Als „Bresthafte“ bezeichnete man in Süddeutschland und Österreich lange Zeit über geistig oder körperlich behinderte Menschen, jedoch auch Gebrechliche, Kränkliche oder Alte. Obwohl der Ausdruck durchaus auch abwertend verstanden wurde, verwendete man ihn noch bis weit in die zweite Hälfte des 20. Jh. in Gesetzestexten oder amtlichen Formulierungen. Dem Vernehmen nach befindet sich das Wort in gewissen Kreisen weiterhin in Gebrauch. Als Synonyme für bresthaft gelten: gebrechlich, altersschwach, krank, schwächlich, senil, klapprig, kraftlos, matt, pflegebedürftig, tapperig, tatterig, alt, abgelebt, abgezehrt, klapperig, schwach, elend.

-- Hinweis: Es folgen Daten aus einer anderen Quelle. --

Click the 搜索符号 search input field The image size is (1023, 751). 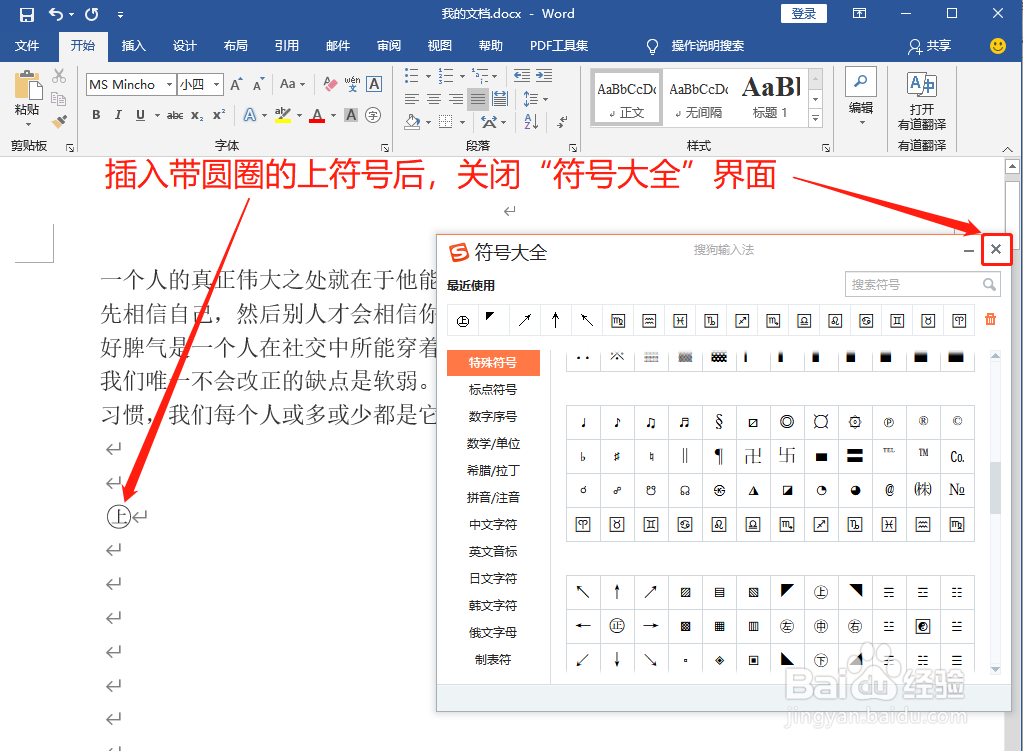click(915, 284)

Hinweise auf „Bresthafte“ in der eigenen Familie Rupprechts finden sich sowohl bei Biograf Sendtner als auch in den Erinnerungen von Rupprechts ältester Tochter Irmingard von Bayern:

„Der erste Gedanke des Prinzen war es, Marie Gabriele (seine erste Frau) wieder nach dem Süden zu bringen. Schon am 28. Juni (1912) fragte er bei Hildebrand (einem ihm nahestehenden Bekannten) an, welchen Ort er empfehlen würde. Forte dei Marmi komme diesmal nicht in Frage – wegen der traurigen Erinnerung an den Tod des Haushofmeisters. Nach Pianore zur Tante Parma wollte sie nicht – wegen der großen Geselligkeit und wegen der deprimierenden Eindrücke im Umgang mit den kretinösen Kindern <einige der 24 Kinder des Herzogs, damals schon zwischen 30 und 40 Jahre alt, waren schwachsinnig>…“ (Sendtner, S. 169)

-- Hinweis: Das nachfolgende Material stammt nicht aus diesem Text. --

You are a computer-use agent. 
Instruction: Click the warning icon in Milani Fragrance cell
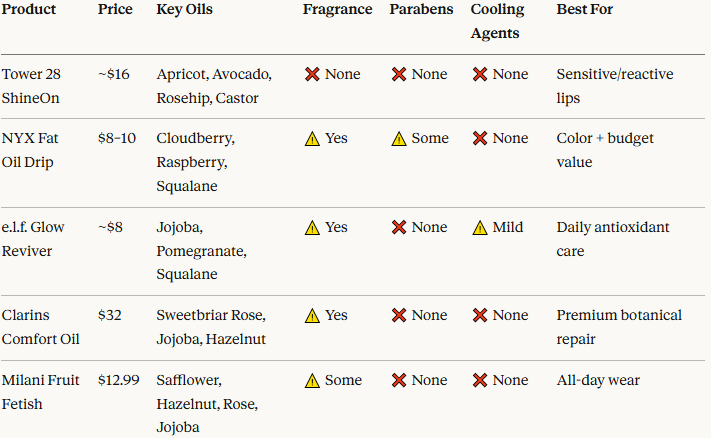[312, 380]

Im Kapitel „Merkwürdige Menschen“ ihrer „Jugend-Erinnerungen“ schreibt Bayernprinzessin Irmingard: „Ein Vetter, ein älterer Herr schien er mir, war Antonius Coburg. Seine Mutter Mathilde war eine jüngere Schwester unseres Vaters: sie hatte den etwas verrückten alten Herzog von Coburg geheiratet und ihre Kinder schlugen dem verrückten Vater nach… Antonius war unangenehm für uns und erschreckend. Er bellte, wenn er sprach, hatte ein großes herabhängendes Kinn, das auf der Brust aufsaß, strähnige dunkle Haare und eine krumme Haltung mit leichtem Buckel. Wir flüchteten bei seiner Ankunft. Er brauchte immer Geld und machte krumme Geschäfte mit noch krummeren Freunden… Antonius wurde manchmal gewalttätig, wenn er verärgert war.“ (Irmingard, S.169f)

Türken

„Erstaunlich ist die zähe Lebenskraft des türkischen Volkes in seiner Bedrängnis, zumal wenn man bedenkt, daß schon vor dem Weltkriege die Türken Jahre hindurch im Kampfe standen. Wohl weiß ich, daß ein weniger zivilisiertes Volk dank der Anspruchslosigkeit seiner Bevölkerung widerstandsfähiger ist wie eines mit überstark entwickelter Industrie; nichtsdestoweniger ist dem Opfermute und dem mannhaften Stolze der Türken die vollste Anerkennung zu zollen.“ (Orient, S. XI)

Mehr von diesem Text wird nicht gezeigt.